[[ RECORDS FOR THE TASK open ]]

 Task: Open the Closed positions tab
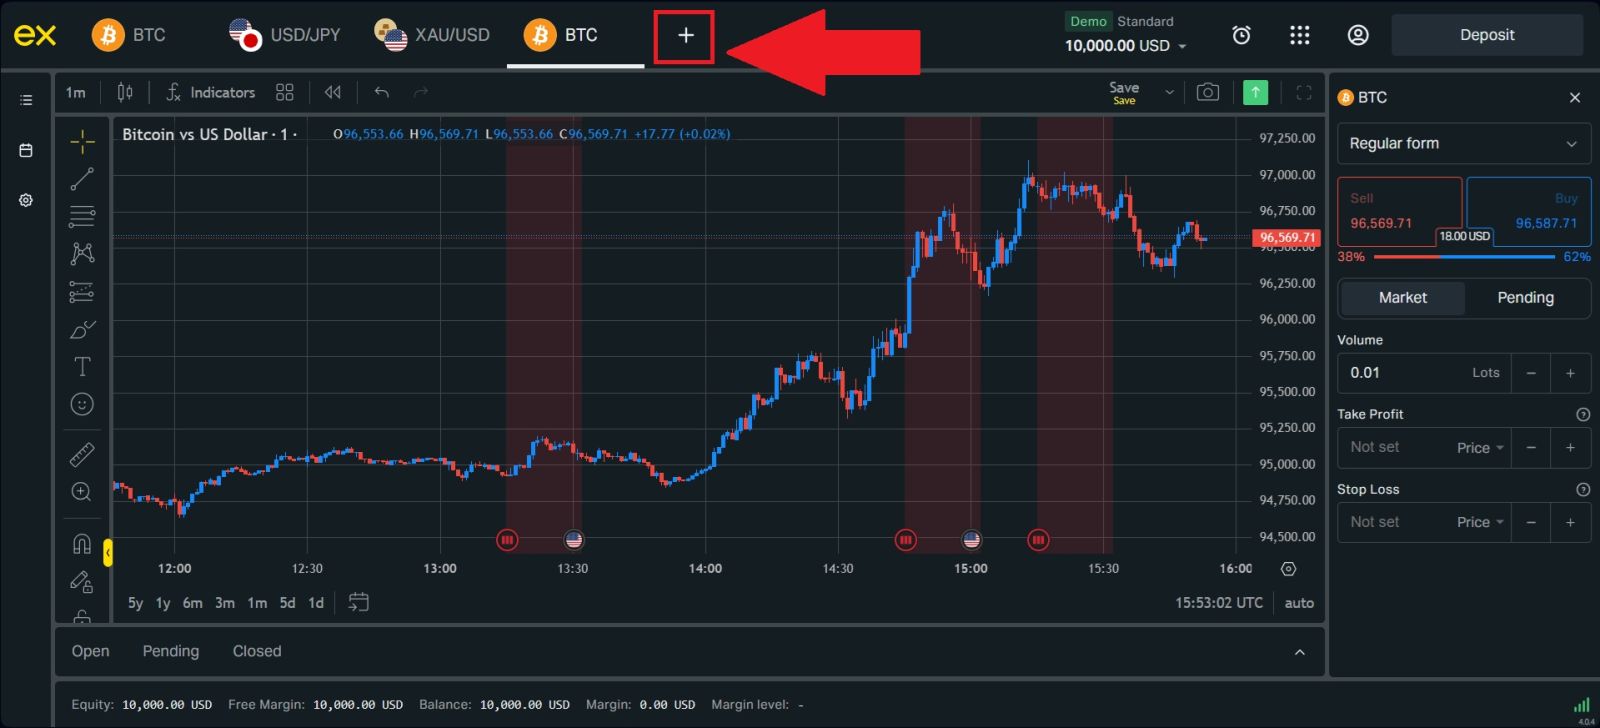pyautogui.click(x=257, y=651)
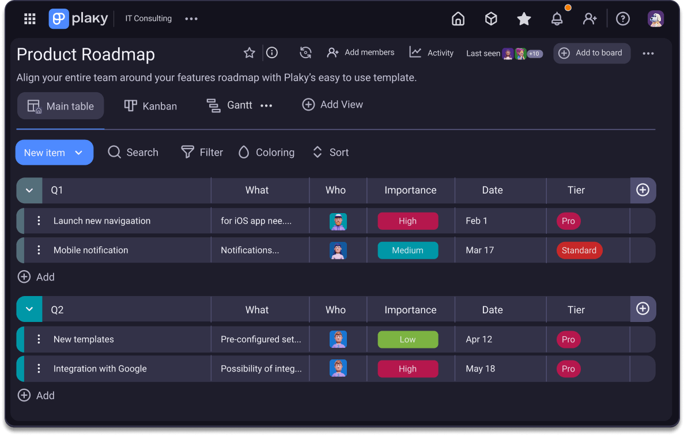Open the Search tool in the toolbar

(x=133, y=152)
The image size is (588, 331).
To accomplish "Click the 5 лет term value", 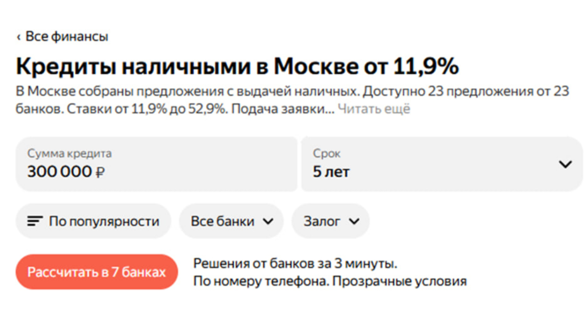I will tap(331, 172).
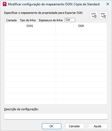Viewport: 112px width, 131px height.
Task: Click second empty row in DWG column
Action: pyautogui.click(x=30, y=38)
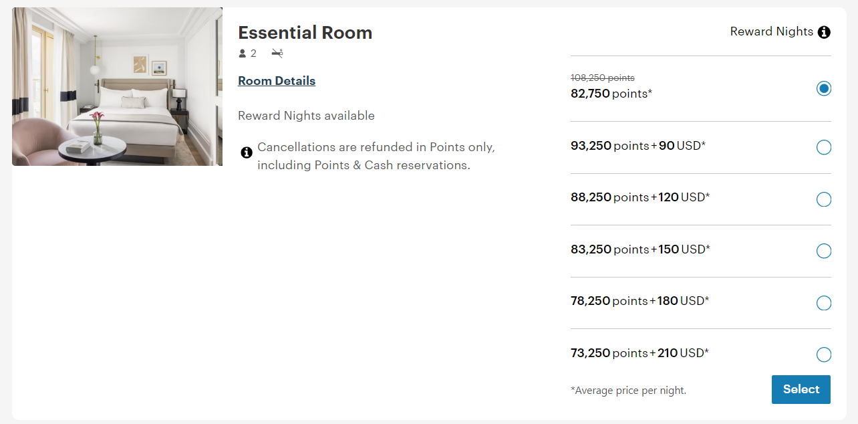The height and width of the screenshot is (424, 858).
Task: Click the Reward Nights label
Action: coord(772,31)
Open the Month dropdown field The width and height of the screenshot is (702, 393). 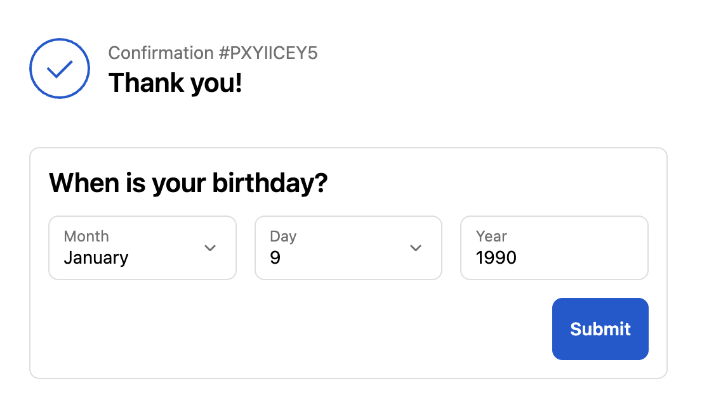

[[ RECORDS FOR THE TASK closed ]]

> _PROBLEM TO WORK ON_: Your response must consist of the lines from the beginning of the data through the line containing "The image size is (588, 331).", transcribed exactly, with no pictures.

> _RESPONSE TO THE TASK_:
 Task: Open the Closed positions tab
pyautogui.click(x=257, y=651)
Open the Search tool in the toolbar

(x=133, y=152)
The image size is (588, 331).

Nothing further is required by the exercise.